Sebagai orang tua tentu kita punya keinginan untuk selalu melindungi anak kita dari segala bahaya dan masalah. Kalau bisa, rasanya ingin anak-anak kita kekep di rumah supaya terus aman. Namun sayangnya kita tidak bisa melakukan itu. Yang bisa orang tua lakukan adalah menyiapkan mereka untuk bisa bertahan dari segala tantangan dan masalah yang akan dihadapi. Salah satu kemampuan yang perlu disiapkan untuk anak adalah resiliensi
Resiliensi atau bisa juga disebut sebagai daya lenting adalah kemampuan untuk kembali bangkit setelah mengalami kejadian yang tidak menyenangkan.

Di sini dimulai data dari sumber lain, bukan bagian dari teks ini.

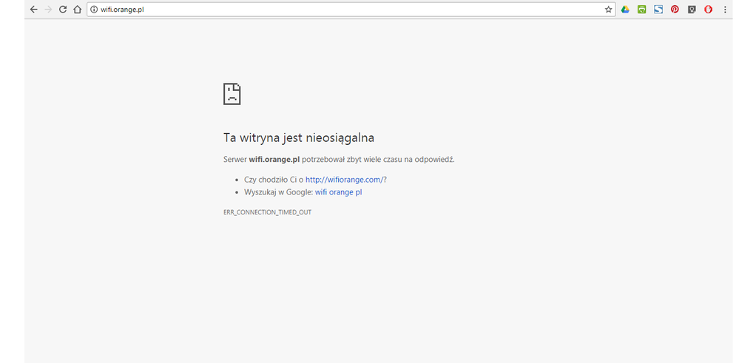The image size is (739, 363).
Task: Open the gray lightbulb extension
Action: 692,10
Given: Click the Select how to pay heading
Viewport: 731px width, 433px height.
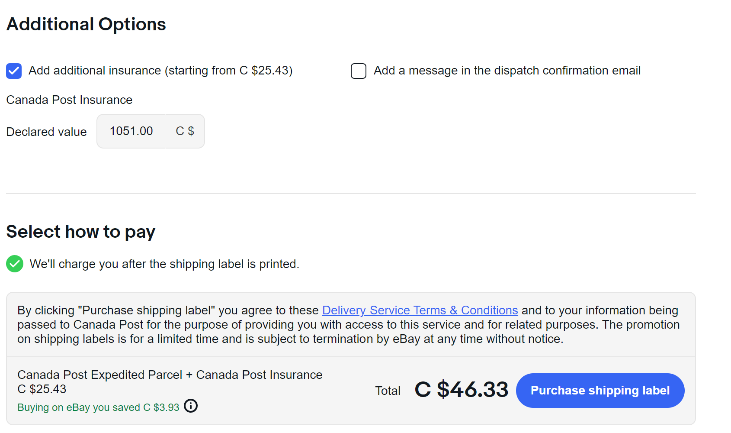Looking at the screenshot, I should (x=80, y=231).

Seseorang yang resilien akan tetap mengalami dan merasakan emosi negatif, namun ia bisa mengelolanya dengan baik serta mampu bangkit kembali untuk melanjutkan hidupnya
Kenapa resiliensi penting?
Dalam kehidupan sehari-hari, anak anak kita akan menghadapi banyak tantangan, mulai dari bertengkar dengan teman, kecewa dengan hasil ujian, atau kalah dalam suatu pertandingan. Beberapa anak bahkan menghadapi tantangan yang lebih berat misalnya perceraian orang tua, kematian salah satu anggota keluarga, atau bullying. Beberapa anak lain memiliki tantangan lain misalnya memiliki disabilitas, masalah kesehatan, dan sebagainya. Kemampuan resiliensi penting dimiliki sehingga anak dapat mengatasi tantangan-tantangan tersebut
Resiliensi juga berkaitan erat dengan kesehatan mental. Ketika anak mampu menghadapi pengalaman negatif dengan baik, anak dapat terhindar dari resiko mengalami depresi, gangguan kecemasan, dan masalah psikologis lainnya. Selain itu anak yang memiliki kemampuan resiliensi juga terhindar dari resiko menggunakan cara penyelesaian masalah yang tidak tepat seperti penyalahgunaan napza, menyakiti diri sendiri, gangguan makan, dan sebagainya
Bagaimana caranya membangun resiliensi untuk anak?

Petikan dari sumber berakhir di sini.